What this task involves - Could you copy every one of the records below, line for line and without changes?

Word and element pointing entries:
--------------------

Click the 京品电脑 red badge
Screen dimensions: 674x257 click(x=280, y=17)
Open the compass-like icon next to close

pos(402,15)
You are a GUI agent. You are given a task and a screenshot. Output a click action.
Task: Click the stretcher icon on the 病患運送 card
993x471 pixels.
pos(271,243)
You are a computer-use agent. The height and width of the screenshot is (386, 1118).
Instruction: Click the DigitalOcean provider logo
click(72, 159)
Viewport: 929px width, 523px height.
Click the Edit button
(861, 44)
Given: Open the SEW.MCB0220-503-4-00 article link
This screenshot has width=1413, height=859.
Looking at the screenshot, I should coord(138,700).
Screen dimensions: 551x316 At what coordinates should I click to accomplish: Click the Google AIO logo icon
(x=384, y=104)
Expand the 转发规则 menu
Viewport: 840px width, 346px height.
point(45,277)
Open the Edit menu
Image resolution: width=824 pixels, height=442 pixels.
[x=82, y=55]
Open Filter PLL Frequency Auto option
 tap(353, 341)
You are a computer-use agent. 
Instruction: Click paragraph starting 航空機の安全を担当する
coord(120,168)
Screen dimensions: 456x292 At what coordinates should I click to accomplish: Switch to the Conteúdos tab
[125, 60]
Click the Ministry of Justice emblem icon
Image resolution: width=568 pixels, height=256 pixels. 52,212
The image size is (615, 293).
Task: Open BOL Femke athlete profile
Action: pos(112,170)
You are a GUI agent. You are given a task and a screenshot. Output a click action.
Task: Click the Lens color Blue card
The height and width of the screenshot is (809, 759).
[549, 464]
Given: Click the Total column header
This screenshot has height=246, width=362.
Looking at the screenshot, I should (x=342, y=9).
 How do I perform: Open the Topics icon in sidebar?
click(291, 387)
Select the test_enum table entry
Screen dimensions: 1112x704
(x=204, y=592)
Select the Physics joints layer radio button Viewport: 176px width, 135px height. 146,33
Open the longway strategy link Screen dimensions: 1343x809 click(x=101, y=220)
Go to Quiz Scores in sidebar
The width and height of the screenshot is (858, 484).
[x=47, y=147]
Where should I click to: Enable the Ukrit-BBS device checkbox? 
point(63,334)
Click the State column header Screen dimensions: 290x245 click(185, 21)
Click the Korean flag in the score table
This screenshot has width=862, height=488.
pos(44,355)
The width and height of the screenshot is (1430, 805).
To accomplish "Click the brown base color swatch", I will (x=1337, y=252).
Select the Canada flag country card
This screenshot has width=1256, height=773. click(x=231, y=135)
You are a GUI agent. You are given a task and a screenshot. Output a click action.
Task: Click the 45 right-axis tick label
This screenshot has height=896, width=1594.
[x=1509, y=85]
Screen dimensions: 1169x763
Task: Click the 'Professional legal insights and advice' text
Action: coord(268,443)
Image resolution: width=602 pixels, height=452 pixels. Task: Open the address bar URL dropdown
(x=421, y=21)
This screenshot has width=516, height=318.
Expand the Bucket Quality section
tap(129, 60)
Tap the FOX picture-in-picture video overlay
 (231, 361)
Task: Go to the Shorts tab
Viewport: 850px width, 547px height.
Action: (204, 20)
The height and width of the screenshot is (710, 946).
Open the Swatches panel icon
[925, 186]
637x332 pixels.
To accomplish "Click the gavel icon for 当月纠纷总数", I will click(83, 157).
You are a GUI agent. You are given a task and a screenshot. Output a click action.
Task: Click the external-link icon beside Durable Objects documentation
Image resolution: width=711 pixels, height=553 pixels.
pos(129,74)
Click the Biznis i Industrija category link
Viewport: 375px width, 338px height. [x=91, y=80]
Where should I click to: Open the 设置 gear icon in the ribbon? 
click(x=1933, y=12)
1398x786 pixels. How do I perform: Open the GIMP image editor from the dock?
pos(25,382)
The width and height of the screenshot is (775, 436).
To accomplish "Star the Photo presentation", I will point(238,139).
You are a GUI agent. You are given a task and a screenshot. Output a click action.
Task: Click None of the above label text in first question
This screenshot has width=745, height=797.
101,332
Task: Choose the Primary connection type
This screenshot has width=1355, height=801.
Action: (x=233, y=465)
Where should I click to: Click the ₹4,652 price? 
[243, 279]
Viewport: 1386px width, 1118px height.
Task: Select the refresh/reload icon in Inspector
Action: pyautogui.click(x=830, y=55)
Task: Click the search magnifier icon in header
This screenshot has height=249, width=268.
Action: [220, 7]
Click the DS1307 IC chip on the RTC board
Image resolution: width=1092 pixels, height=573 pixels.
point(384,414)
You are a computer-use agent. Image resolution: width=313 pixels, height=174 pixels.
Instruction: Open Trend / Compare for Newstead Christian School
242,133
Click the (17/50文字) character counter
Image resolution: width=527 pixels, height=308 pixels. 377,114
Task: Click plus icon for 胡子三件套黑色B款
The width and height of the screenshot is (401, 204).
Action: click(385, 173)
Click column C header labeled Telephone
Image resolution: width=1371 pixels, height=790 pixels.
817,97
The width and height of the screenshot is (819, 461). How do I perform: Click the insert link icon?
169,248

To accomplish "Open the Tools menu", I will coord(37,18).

--------------------

Exercise solution -
Click the 京品电脑 red badge
Screen dimensions: 674x257 click(x=280, y=17)
Open the compass-like icon next to close

pos(402,15)
You are a GUI agent. You are given a task and a screenshot. Output a click action.
Task: Click the stretcher icon on the 病患運送 card
993x471 pixels.
pos(271,243)
You are a computer-use agent. The height and width of the screenshot is (386, 1118).
Instruction: Click the DigitalOcean provider logo
click(72, 159)
Viewport: 929px width, 523px height.
Click the Edit button
(861, 44)
Given: Open the SEW.MCB0220-503-4-00 article link
This screenshot has width=1413, height=859.
Looking at the screenshot, I should coord(138,700).
Screen dimensions: 551x316 At what coordinates should I click to accomplish: Click the Google AIO logo icon
(x=384, y=104)
Expand the 转发规则 menu
Viewport: 840px width, 346px height.
point(45,277)
Open the Edit menu
Image resolution: width=824 pixels, height=442 pixels.
[x=82, y=55]
Open Filter PLL Frequency Auto option
 tap(353, 341)
You are a computer-use agent. 
Instruction: Click paragraph starting 航空機の安全を担当する
coord(120,168)
Screen dimensions: 456x292 At what coordinates should I click to accomplish: Switch to the Conteúdos tab
[125, 60]
Click the Ministry of Justice emblem icon
Image resolution: width=568 pixels, height=256 pixels. 52,212
The image size is (615, 293).
Task: Open BOL Femke athlete profile
Action: pos(112,170)
You are a GUI agent. You are given a task and a screenshot. Output a click action.
Task: Click the Lens color Blue card
The height and width of the screenshot is (809, 759).
[549, 464]
Given: Click the Total column header
This screenshot has height=246, width=362.
Looking at the screenshot, I should (x=342, y=9).
 How do I perform: Open the Topics icon in sidebar?
click(291, 387)
Select the test_enum table entry
Screen dimensions: 1112x704
(x=204, y=592)
Select the Physics joints layer radio button Viewport: 176px width, 135px height. 146,33
Open the longway strategy link Screen dimensions: 1343x809 click(x=101, y=220)
Go to Quiz Scores in sidebar
The width and height of the screenshot is (858, 484).
[x=47, y=147]
Where should I click to: Enable the Ukrit-BBS device checkbox? 
point(63,334)
Click the State column header Screen dimensions: 290x245 click(185, 21)
Click the Korean flag in the score table
This screenshot has width=862, height=488.
pos(44,355)
The width and height of the screenshot is (1430, 805).
To accomplish "Click the brown base color swatch", I will (x=1337, y=252).
Select the Canada flag country card
This screenshot has width=1256, height=773. click(x=231, y=135)
You are a GUI agent. You are given a task and a screenshot. Output a click action.
Task: Click the 45 right-axis tick label
This screenshot has height=896, width=1594.
[x=1509, y=85]
Screen dimensions: 1169x763
Task: Click the 'Professional legal insights and advice' text
Action: coord(268,443)
Image resolution: width=602 pixels, height=452 pixels. Task: Open the address bar URL dropdown
(x=421, y=21)
This screenshot has width=516, height=318.
Expand the Bucket Quality section
tap(129, 60)
Tap the FOX picture-in-picture video overlay
 (231, 361)
Task: Go to the Shorts tab
Viewport: 850px width, 547px height.
Action: (204, 20)
The height and width of the screenshot is (710, 946).
Open the Swatches panel icon
[925, 186]
637x332 pixels.
To accomplish "Click the gavel icon for 当月纠纷总数", I will click(83, 157).
You are a GUI agent. You are given a task and a screenshot. Output a click action.
Task: Click the external-link icon beside Durable Objects documentation
Image resolution: width=711 pixels, height=553 pixels.
pos(129,74)
Click the Biznis i Industrija category link
Viewport: 375px width, 338px height. [x=91, y=80]
Where should I click to: Open the 设置 gear icon in the ribbon? 
click(x=1933, y=12)
1398x786 pixels. How do I perform: Open the GIMP image editor from the dock?
pos(25,382)
The width and height of the screenshot is (775, 436).
To accomplish "Star the Photo presentation", I will point(238,139).
You are a GUI agent. You are given a task and a screenshot. Output a click action.
Task: Click None of the above label text in first question
This screenshot has width=745, height=797.
101,332
Task: Choose the Primary connection type
This screenshot has width=1355, height=801.
Action: (x=233, y=465)
Where should I click to: Click the ₹4,652 price? 
[243, 279]
Viewport: 1386px width, 1118px height.
Task: Select the refresh/reload icon in Inspector
Action: pyautogui.click(x=830, y=55)
Task: Click the search magnifier icon in header
This screenshot has height=249, width=268.
Action: [220, 7]
Click the DS1307 IC chip on the RTC board
Image resolution: width=1092 pixels, height=573 pixels.
point(384,414)
You are a computer-use agent. Image resolution: width=313 pixels, height=174 pixels.
Instruction: Open Trend / Compare for Newstead Christian School
242,133
Click the (17/50文字) character counter
Image resolution: width=527 pixels, height=308 pixels. 377,114
Task: Click plus icon for 胡子三件套黑色B款
The width and height of the screenshot is (401, 204).
Action: click(385, 173)
Click column C header labeled Telephone
Image resolution: width=1371 pixels, height=790 pixels.
817,97
The width and height of the screenshot is (819, 461). How do I perform: Click the insert link icon?
169,248

To accomplish "Open the Tools menu", I will coord(37,18).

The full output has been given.